A new benchmark, Cutverse, tests autonomous GUI agents on 186 realistic media-editing tasks across seven professional applications and finds just 36% task success, highlighting persistent failures in long-horizon planning and domain-specific workflows.
While GUI agents have made significant progress in web navigation and basic operating system tasks, their capabilities in professional creative workflows remain largely underexplored. To bridge this gap, we introduce Cutverse, a benchmark designed to systematically evaluate autonomous GUI agents in realistic media post-production environments. We curate expert demonstrations across 7 professional applications (e.g., Premiere Pro, Photoshop), covering 186 complex, long-horizon tasks grounded in authentic editing workflows, involving dense multimodal interfaces and tightly coupled interaction sequences. To support scalable evaluation, we develop a lightweight parser that transforms raw screen recordings and low-level interaction logs into structured, compositional GUI action trajectories with precise grounding. Extensive evaluations reveal that existing agents achieve only 36.0\% task success on realistic media editing tasks, underscoring the challenges posed by complex, long-horizon media post-production workflows in our benchmark.While current models demonstrate promising spatial grounding, multimodal alignment, and coordinated action execution, they remain limited in long-horizon reliability and domain-specific planning.
Summary
Main Finding
CutVerse introduces a high-fidelity benchmark for evaluating GUI agents in professional media post-production and shows that current vision-language and GUI agents perform poorly on realistic editing workflows: state-of-the-art models achieve only ~36% task success. The paper demonstrates that long-horizon, dense, multimodal editing tasks (timeline manipulation, VFX, masking/tracking, audio alignment) pose fundamentally different and harder challenges than prior GUI benchmarks.
Key Points
- Scope and novelty
- 186 human-verified, long-horizon tasks across 7 professional applications (e.g., Adobe Premiere Pro, After Effects, Photoshop) plus generative tools (ComfyUI, Keling).
- Tasks cover end-to-end post-production workflows (timeline editing, effects tuning, masking/tracking, audio rhythm editing, export) and integrate AIGC-to-editing pipelines (“Vibe Cutting”).
- Data scale & complexity
- 2.43 hours of high-fidelity recordings, 3,484 atomic GUI interactions, average ~18.7 steps per trajectory (peak 239), ~23.8 interactions/minute.
- Timelines and multi-track controls dominate operations (timelines ≈ 46% of ops; layer/track controls ≈ 25%).
- Interaction model
- Agents are constrained to human-like motor actions (pixel-based clicks, drags, keyboard shortcuts) with vision-only perception — no privileged APIs or DOM access.
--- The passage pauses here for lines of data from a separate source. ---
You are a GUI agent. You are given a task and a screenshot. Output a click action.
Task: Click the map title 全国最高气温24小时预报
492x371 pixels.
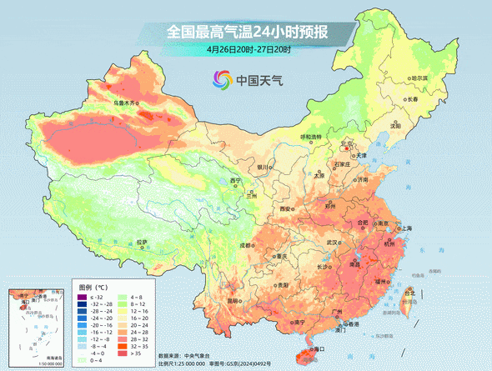tap(247, 32)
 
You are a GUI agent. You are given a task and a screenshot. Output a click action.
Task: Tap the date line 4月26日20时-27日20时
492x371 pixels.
tap(248, 50)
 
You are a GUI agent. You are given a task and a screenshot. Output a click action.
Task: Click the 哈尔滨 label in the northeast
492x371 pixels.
tap(418, 78)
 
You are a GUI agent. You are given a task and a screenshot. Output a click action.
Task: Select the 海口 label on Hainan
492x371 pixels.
tap(316, 349)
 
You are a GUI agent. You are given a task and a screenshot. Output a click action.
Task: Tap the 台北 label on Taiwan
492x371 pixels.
tap(409, 293)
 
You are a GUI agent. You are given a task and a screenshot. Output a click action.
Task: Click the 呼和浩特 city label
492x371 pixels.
tap(310, 137)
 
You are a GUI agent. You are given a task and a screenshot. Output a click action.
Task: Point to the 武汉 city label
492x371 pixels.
tap(333, 242)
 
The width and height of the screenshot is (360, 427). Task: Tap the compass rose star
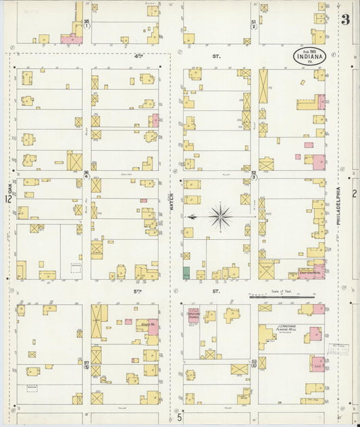pyautogui.click(x=220, y=217)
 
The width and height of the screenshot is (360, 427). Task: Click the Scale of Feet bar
pyautogui.click(x=282, y=296)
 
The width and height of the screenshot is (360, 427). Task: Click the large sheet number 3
pyautogui.click(x=345, y=20)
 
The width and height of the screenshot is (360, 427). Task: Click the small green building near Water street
pyautogui.click(x=186, y=273)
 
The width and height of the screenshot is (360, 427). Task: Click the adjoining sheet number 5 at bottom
pyautogui.click(x=180, y=418)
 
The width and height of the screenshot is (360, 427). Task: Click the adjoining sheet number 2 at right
pyautogui.click(x=354, y=194)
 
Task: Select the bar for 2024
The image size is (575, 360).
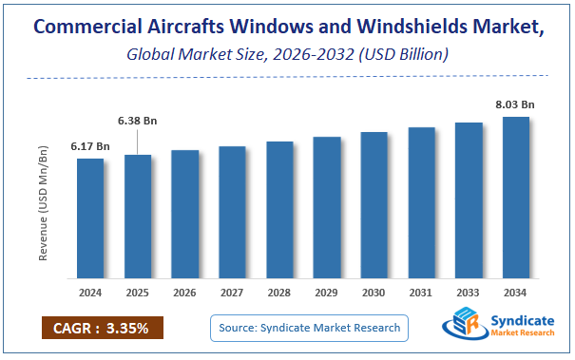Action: pos(90,218)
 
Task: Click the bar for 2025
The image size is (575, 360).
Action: pos(138,217)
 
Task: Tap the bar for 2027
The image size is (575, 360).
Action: pos(232,213)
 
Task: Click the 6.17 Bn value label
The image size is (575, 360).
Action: pos(90,146)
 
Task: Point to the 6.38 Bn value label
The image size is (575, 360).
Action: pos(137,121)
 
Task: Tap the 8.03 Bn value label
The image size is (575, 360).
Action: pos(515,104)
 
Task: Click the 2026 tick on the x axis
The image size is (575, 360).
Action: pos(185,294)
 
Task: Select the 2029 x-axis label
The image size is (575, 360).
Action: pos(327,294)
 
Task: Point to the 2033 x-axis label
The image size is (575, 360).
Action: pos(469,294)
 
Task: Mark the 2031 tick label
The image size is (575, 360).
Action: pos(421,294)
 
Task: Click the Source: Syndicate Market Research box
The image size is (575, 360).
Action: pos(309,329)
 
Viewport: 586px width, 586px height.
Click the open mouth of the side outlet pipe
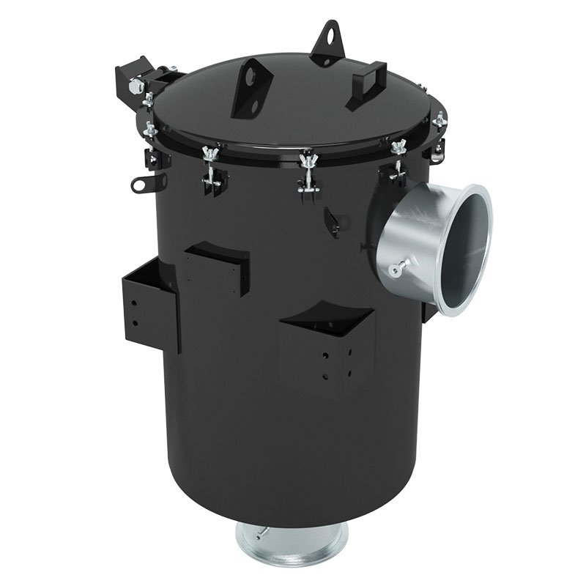pos(467,249)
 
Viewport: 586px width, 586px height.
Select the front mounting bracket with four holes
pos(327,348)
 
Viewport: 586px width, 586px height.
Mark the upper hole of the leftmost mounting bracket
pos(136,300)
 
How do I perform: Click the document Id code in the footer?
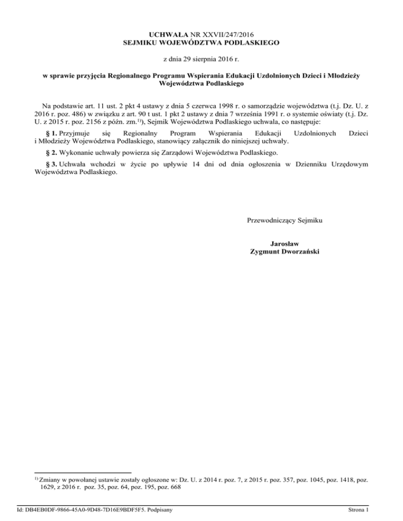click(x=94, y=509)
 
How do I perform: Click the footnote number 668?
click(x=174, y=487)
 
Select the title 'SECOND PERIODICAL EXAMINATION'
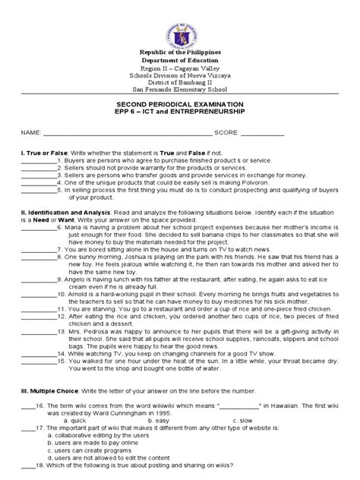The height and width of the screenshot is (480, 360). [x=180, y=103]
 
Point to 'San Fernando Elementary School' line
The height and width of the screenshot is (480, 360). [x=179, y=89]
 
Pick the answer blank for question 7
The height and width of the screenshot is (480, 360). [x=36, y=249]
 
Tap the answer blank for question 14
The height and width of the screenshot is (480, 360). [x=36, y=354]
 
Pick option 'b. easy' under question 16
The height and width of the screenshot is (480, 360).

- Infrastructure & evaluation
- Windows VM-based environment with resettable checkpoints for reproducible live execution.
- Parser that synchronizes high-framerate screen recordings with low-level I/O logs to produce grounded, milestone-driven trajectories.
- Milestone QA evaluator and fine-grained metrics that go beyond binary Success Rate to expose intermediate failures and error accumulation.
- Baseline behavior and failure modes
- Stronger performance on procedural setup and file management; weak performance on sustained, compositional editing.
- Key bottlenecks: long-horizon planning/reliability, fine-grained spatial grounding in dense UIs, multimodal temporal alignment, missing compositional action abstractions.
Data & Methods
- Dataset construction
- Human experts recorded authentic editing sessions across professional tools; recordings parsed into structured action trajectories and hierarchical milestones.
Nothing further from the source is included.